Facilitating Behavior Modification of ‘Problem Resident’: A Paradigm Shift in Approach

Arti Maria1 and Pradeep Prakash2

1Department of Neonatology, PGIMER, Dr RML Hospital, and 2Independent Consultant;
New Delhi, India.
Email: artimaria@gmail.com



We read with keen interest the recently published article in Indian Pediatrics about ‘problem resident’ [1].

The insights and ideas given in the article can be enriched by further understanding following perspectives on human behavior and its modification, in general:

1. The deviant behaviour that causes problems in patient care is not just because of individual but also majorly due to group culture, norms, resources and leadership, including behaviour of other residents/faculty, and leadership style. Hence remedy will lie in dealing with group behavior besides individual behavior. The entire focus of the article [1] seems to be on rectifying the individual. Some research needs to be done where one should examine whether certain departments recurrently have more ‘problem students’ than other departments. This research will prove or disprove our hypothesis that group dynamics also creates ‘problem students’.

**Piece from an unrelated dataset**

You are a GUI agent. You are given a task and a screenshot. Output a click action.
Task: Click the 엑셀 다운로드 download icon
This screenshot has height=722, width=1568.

2. Behavior change and modification, both at individual and group level, requires professional expertise, and cannot be managed by doctors alone: hence, without professional help it may not succeed.

3. Public shaming process may happen when group consensus technique mentioned for recognition of problem resident will be used, besides violating confidentiality. It contradicts the later mention of confidentiality requirement in the paper.

4. If real long-term solution is sought, behavioral competencies like taking responsibility, and learning attitude, emotional intelligence, self-discipline etc. should be formally taught using experiential methodology during undergraduate and postgraduate training. It should be incorporated by Education Council if Medical Council of India wants to get doctors as per their expectations (mentioned in paper at the beginning) in terms of human qualities. Further, the teaching staff also needs training in building their skills in emotional sensitivity and management of feelings besides leadership skills.

5. Classification in terms of knowledge, skill and attitude makes the issue too complex to be solved. Briefly, knowledge and skill deficit do not cause problematic behaviour, whereas attitude does. And attitude is too vast a subject involving beliefs, values, evaluation, understanding and feelings. Feelings are the outcomes of attitudes and hence easy to work with. It makes the correction path simple and easy to implement. Enable these people to deal with the uncomfortable feelings more functionally [2]. This is also a long drawn out process of learning through professional trainers/ therapists.

6. Skill deficits such as language, communication etc. do not create ‘problem students’ whereas inability to take constructive feedback may–if the student is highly defensive. Normal defensiveness is there in all of us. Here again student is said to be a problem, whereas inability to take constructive feedback can also be due to judgemental communication by the feedback giver too.


1. Kaushik JS, Raghuraman K, Singh T, Gupta P. Approach to handling a problem resident. Indian Pediatr. 2019;56:53-9.

2. Prakash P. Salient behavioural change processes at self-level, In: Iyer L, Rane P, Waturuocha ZO, editors. Learning Crucible: Collective Experiences From T Group Practice. New Delhi: Indian Society for Applied Behaviour Sciences (ISABS); 2014. p. 113-23.